===== Supplied material
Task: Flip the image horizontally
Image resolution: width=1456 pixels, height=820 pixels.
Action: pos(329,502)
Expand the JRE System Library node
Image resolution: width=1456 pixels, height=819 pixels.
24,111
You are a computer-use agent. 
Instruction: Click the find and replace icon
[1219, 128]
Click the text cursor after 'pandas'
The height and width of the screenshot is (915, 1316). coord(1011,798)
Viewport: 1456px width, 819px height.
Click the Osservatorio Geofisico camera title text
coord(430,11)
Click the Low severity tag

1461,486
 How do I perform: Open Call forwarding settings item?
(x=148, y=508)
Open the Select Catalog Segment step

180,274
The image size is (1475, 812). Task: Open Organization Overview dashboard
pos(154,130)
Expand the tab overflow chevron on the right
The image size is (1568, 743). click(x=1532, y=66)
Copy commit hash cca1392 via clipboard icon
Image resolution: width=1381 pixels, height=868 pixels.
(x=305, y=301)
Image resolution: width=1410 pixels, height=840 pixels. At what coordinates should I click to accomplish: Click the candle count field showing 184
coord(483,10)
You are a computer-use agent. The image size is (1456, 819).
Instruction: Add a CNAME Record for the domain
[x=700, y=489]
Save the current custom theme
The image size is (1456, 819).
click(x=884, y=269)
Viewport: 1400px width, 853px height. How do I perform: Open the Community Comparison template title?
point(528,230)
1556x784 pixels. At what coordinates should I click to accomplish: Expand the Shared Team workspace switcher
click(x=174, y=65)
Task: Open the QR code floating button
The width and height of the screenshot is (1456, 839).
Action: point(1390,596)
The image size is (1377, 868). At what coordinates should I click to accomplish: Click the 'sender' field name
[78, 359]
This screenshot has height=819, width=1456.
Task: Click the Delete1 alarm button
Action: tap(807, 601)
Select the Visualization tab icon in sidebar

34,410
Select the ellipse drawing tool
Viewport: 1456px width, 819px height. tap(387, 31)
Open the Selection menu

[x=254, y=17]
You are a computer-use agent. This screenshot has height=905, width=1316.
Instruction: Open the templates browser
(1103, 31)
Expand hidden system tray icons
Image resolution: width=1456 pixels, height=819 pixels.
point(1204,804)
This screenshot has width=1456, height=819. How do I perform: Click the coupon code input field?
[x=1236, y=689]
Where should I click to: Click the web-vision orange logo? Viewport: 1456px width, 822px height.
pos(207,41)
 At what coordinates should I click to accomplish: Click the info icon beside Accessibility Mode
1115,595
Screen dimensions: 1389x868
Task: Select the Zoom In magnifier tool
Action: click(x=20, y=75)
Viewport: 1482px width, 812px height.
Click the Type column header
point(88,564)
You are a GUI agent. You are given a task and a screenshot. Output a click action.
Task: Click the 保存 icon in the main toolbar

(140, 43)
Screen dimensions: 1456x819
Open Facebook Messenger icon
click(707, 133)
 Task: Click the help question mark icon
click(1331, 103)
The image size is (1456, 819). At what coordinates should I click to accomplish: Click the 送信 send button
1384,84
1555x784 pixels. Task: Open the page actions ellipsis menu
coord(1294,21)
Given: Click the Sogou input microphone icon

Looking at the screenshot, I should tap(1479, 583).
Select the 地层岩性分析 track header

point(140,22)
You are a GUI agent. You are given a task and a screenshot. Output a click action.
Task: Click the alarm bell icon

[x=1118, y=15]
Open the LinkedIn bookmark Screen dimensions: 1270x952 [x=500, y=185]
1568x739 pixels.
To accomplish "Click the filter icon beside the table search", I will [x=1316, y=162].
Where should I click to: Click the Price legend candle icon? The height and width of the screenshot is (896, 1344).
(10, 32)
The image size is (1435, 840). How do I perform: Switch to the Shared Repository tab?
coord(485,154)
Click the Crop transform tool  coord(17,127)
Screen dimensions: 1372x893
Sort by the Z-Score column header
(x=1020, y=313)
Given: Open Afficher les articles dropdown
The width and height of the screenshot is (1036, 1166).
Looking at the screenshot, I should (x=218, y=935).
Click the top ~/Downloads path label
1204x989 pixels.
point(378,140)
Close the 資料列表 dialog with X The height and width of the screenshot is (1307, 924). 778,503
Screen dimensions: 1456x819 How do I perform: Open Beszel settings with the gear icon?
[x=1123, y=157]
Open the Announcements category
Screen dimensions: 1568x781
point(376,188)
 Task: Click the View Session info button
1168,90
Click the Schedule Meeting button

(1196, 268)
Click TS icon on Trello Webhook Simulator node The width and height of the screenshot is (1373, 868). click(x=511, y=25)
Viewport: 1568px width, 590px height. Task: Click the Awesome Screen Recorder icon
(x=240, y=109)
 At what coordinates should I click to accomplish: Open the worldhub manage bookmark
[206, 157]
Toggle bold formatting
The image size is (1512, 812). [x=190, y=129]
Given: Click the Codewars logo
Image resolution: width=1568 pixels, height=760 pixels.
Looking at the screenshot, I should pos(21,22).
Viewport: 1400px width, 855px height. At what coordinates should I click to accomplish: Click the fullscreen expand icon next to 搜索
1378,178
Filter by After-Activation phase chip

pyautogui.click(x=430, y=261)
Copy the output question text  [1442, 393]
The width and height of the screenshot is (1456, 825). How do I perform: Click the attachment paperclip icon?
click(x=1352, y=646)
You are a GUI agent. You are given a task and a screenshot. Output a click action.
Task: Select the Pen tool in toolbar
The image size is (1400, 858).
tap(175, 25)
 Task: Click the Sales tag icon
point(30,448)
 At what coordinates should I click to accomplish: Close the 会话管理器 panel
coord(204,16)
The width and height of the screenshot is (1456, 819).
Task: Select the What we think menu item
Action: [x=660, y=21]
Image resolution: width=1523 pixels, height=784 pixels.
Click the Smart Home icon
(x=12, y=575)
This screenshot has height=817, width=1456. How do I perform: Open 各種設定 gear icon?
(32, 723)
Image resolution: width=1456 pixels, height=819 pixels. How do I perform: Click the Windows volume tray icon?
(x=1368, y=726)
==========
▶ [About this task]
Using the records above, pull out each line where the word "computer" occurs.

▶ [Answer below]
You are a computer-use agent. 
You are a computer-use agent. The image size is (1456, 819).
You are a computer-use agent. This screenshot has height=905, width=1316.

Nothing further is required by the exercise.